__Task A__:
Answer these questions from the page on Fennel datasets below, each on its own line and marked like the question:
(i) Which decorator is applied to the Python classes that define datasets?
(ii) How many timestamp fields must every dataset have?
(iii) Which fields cannot be key fields?
__Task B__: Using the page on Fennel datasets below, explain in one to three sentences why every dataset carries a timestamp field representing event time.
__Task C__: Translate this sentence from the page on Fennel datasets below into Spanish: "Datasets can be looked-up by providing the value of key fields."
--- START Selection ---
Concepts
Dataset
Datasets refer to a table like data with typed columns. Datasets can be
sourced from external datasets or derived from other
datasets via pipelines. Datasets are written as
Pydantic inspired Python classes decorated
with the @dataset
decorator. Let's look at an example:
1from fennel.datasets import dataset, field
2from fennel.lib import meta
3
4@meta(owner="[email protected]")
5@dataset
6class User:
7 uid: int = field(key=True)
8 dob: datetime
9 country: str
10 update_time: datetime = field(timestamp=True)
python
Dataset Schema
A dataset has few fields (interchangeably referred to as columns throughout the documentation) with types and unique names. Each field must have has a pre-specified datatype. See the typing section to learn the types supported by Fennel.
Field Descriptors
You might have noticed the field(...)
descriptor next to uid
and
update_time
fields. These optional descriptors are used to provide non-typing
related information about the field. Currently, Fennel supports two
field descriptors:
Key Fields
Key fields are those with field(key=True)
set on them. The semantics of this
are somewhat similar to those of primary key in relational datasets. Datasets
can be looked-up by providing the value of key fields. It is okay to have a
dataset with zero key fields (e.g. click streams) - in those cases, it's not
possible to do lookups on the dataset at all. Fennel also supports having
multiple key fields on a dataset - in that case, all of those need to be
provided while doing a lookup. Field with optional data types can not be key
fields.
Timestamp Field
Timestamp fields are those with field(timestamp=True)
set on them. Every
dataset must have exactly one timestamp field and this field should always
be of type datetime
. Semantically, this field must represent 'event time'
of the row. Fennel uses timestamp field to associate a particular state of
a row with a timestamp. This allows Fennel to handle out of order events,
do time window aggregations, and compute point in time correct features for
training data generation.
--- END Selection ---
--- START Recorded data ---
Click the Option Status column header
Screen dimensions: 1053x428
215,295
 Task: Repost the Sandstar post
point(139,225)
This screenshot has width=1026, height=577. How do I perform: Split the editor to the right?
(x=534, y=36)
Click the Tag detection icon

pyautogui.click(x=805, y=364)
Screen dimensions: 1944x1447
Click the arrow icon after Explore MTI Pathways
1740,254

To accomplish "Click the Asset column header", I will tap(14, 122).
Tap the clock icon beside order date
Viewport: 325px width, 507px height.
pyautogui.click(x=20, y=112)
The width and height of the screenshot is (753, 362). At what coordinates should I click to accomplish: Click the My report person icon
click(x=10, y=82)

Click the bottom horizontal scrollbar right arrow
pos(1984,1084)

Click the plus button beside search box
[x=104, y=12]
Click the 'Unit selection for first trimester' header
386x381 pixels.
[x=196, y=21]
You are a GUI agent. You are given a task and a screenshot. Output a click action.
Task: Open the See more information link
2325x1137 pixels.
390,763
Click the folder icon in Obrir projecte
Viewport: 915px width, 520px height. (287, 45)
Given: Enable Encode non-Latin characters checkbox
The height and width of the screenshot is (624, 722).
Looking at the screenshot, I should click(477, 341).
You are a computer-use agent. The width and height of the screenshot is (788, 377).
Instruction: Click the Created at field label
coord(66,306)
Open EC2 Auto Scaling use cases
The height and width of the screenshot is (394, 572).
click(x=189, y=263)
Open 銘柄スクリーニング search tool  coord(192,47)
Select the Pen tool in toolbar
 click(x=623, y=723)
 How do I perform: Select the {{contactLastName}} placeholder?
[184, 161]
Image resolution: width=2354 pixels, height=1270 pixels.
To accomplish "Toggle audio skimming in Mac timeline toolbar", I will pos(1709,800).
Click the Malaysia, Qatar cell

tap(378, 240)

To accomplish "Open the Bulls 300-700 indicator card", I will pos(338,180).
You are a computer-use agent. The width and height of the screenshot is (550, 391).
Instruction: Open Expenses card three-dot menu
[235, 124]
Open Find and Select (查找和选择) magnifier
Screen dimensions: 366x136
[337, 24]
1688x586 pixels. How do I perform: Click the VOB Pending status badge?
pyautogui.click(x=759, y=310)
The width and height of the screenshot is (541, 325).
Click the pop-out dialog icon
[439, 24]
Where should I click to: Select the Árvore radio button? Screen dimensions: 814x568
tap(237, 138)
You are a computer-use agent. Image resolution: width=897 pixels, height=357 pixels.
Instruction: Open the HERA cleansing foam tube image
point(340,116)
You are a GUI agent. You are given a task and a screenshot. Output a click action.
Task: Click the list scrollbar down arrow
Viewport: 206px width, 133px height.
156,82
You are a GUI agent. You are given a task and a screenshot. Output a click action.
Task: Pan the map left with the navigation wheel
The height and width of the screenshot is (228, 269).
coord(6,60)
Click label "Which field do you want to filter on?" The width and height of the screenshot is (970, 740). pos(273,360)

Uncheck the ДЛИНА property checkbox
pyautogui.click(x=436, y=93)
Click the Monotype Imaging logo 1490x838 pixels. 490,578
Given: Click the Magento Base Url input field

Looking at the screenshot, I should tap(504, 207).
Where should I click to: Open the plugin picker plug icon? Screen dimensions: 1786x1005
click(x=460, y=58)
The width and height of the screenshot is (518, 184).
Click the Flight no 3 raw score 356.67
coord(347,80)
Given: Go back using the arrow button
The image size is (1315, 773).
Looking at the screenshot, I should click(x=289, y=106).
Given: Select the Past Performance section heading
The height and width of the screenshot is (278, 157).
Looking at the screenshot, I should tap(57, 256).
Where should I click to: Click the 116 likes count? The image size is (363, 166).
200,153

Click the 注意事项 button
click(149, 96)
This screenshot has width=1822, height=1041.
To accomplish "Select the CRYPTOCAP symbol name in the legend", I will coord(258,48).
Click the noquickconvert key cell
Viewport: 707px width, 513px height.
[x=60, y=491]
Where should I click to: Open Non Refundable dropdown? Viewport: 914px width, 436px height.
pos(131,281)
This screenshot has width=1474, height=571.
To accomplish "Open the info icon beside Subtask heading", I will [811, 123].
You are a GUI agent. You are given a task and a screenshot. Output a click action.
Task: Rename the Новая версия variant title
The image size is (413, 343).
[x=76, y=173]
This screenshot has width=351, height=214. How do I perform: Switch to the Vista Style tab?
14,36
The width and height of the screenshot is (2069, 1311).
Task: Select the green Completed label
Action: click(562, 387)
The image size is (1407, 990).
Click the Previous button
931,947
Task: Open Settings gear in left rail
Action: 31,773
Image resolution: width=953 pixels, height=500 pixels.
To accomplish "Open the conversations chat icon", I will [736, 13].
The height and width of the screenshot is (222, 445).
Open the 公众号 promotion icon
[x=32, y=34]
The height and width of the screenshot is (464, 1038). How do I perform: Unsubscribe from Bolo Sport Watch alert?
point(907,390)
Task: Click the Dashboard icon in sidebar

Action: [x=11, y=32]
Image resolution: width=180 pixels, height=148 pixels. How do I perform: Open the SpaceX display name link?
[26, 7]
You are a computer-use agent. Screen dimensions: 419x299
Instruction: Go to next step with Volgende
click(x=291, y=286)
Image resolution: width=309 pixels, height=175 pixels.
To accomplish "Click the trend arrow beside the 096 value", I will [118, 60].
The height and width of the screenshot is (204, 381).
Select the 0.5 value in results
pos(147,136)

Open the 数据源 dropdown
--- END Recorded data ---
__Complete output A__:
(i) The @dataset decorator.
(ii) Exactly one.
(iii) Fields with optional data types.

__Complete output B__: Fennel uses the timestamp field to associate a particular state of a row with a timestamp. This lets Fennel handle out-of-order events, do time window aggregations, and compute point-in-time correct features for training data generation.

__Complete output C__: Los conjuntos de datos se pueden consultar proporcionando el valor de los campos clave.